The declaration alleged that Keystone Indemnity Exchange was a reciprocal insurance exchange consisting of individuals, partnerships and corporations of the commonwealth of Pennsylvania, and of other states and countries associated together as subscribers, and authorized to exchange reciprocal or inter-insurance contracts with each other, providing indemnity among themselves from any insurance loss, excepting life insurance, under the laws of Pennsylvania, as provided by Sec. 1001 of the Act of May 17, 1921, P. L. 682, Article X, 40 P. S., § 961, as follows: “Individuals, partnerships, and corporations of this Commonwealth, hereby designated subscribers, are hereby authorized to exchange reciprocal or inter-insurance contracts with each other, or with individuals, partnerships, and corporations of other States and countries, providing indemnity among themselves from any loss which may be insured against under any provision of the insurance laws excepting life insurance.”

That on May 18, 1933, Keystone Indemnity Exchange, through its attorney in fact, Keystone Indemnity Company, a corporation of the same state, admitted the suggestion of insolvency filed by the Attorney General of Pennsylvania in the Court of Common Pleas of Dauphin County, on that day, and thereupon the court appointed the plaintiff, Insurance Commissioner of Pennsylvania, liquidator of the Ex*132change, who, by virtue of the laws of Pennsylvania, became vested with title to all of the property, contracts and rights of action of the Exchange, dissolved under the Act (P. L. 789, Article V, Section 506, 40 P. S., § 206).

That the Court of Common Pleas, a court of competent jurisdiction having the subject matter and the parties before it during the course of the liquidation proceedings, and after full hearing and after due notice by registered mail to the defendants, entered an order directing the subscribers of the Exchange holding policy contracts exchanged among them and issued from April 9, 1929 to May 18, 1933, to pay an amount equal to one annual deposit premium on each policy issued to them, provided by the law of Pennsylvania for the purpose of paying losses of the Exchange unpaid at the date of dissolution, and other legal obligations and expenses of administration, as set forth in the reports of the liquidator, including the computing of the pro-rata liability of each subscriber.

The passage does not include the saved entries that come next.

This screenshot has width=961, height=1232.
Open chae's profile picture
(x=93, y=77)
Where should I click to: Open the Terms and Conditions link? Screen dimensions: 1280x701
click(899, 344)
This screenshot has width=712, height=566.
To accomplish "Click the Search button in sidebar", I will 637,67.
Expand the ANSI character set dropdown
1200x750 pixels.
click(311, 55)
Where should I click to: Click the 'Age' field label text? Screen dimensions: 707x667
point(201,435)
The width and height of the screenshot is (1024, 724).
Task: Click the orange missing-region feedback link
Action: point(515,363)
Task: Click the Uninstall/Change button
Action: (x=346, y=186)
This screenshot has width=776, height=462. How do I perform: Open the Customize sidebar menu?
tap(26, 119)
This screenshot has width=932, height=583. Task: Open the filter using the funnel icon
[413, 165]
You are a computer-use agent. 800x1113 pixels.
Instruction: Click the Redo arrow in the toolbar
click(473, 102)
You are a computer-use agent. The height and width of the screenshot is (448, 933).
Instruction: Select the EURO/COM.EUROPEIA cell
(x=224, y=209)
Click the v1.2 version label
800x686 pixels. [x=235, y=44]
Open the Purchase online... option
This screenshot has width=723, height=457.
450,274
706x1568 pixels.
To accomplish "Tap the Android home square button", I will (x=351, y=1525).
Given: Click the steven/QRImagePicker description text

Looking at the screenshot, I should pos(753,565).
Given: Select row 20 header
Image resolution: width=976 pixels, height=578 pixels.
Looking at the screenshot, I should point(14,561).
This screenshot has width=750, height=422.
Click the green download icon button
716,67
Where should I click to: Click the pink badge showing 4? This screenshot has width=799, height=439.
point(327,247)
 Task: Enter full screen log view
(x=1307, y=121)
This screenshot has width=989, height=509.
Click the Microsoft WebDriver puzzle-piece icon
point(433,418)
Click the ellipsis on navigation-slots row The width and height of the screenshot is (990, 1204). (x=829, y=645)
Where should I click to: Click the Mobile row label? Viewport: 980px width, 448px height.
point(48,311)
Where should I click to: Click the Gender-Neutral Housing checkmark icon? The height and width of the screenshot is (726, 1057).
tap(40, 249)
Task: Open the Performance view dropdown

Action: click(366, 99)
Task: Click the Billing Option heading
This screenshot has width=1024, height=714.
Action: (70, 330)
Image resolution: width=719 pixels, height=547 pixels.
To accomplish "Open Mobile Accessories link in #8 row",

That the order and decree was affirmed by the Supreme Court of Pennsylvania, on June 19, 1939 (see Com. ex rel. Schnader v. Keystone Indemnity Exchange, 335 Pa. 333, 6 A. 2d 821) and, on reargument, was again affirmed on March 25, 1940 (see 338 Pa. 405, 11 A. 2d 887).

That the assessment order and decree was entered by the Court of Common Pleas under the authority of Section 1 of the Act of April 9,1929, P. L. 464, 40 P. S., § 964, amending the Act of May 17, 1921, P; L. 682, Article X, Section 1004, which provides: “Such subscribers, so contracting among themselves, shall, through their attorney, file with the Insurance Commissioner of this Commonwealth a declaration, verified by the oath of such attorney, setting forth * * * (d) A copy of the form of power of attorney, or other authority of such attorney, under which such insurance is to be effected or exchanged, and which shall provide that the liability of the subscribers, exchanging contracts' of indem*133nity, shall make provision for contingent liability, equal to not less than one additional annual premium or deposit charged.”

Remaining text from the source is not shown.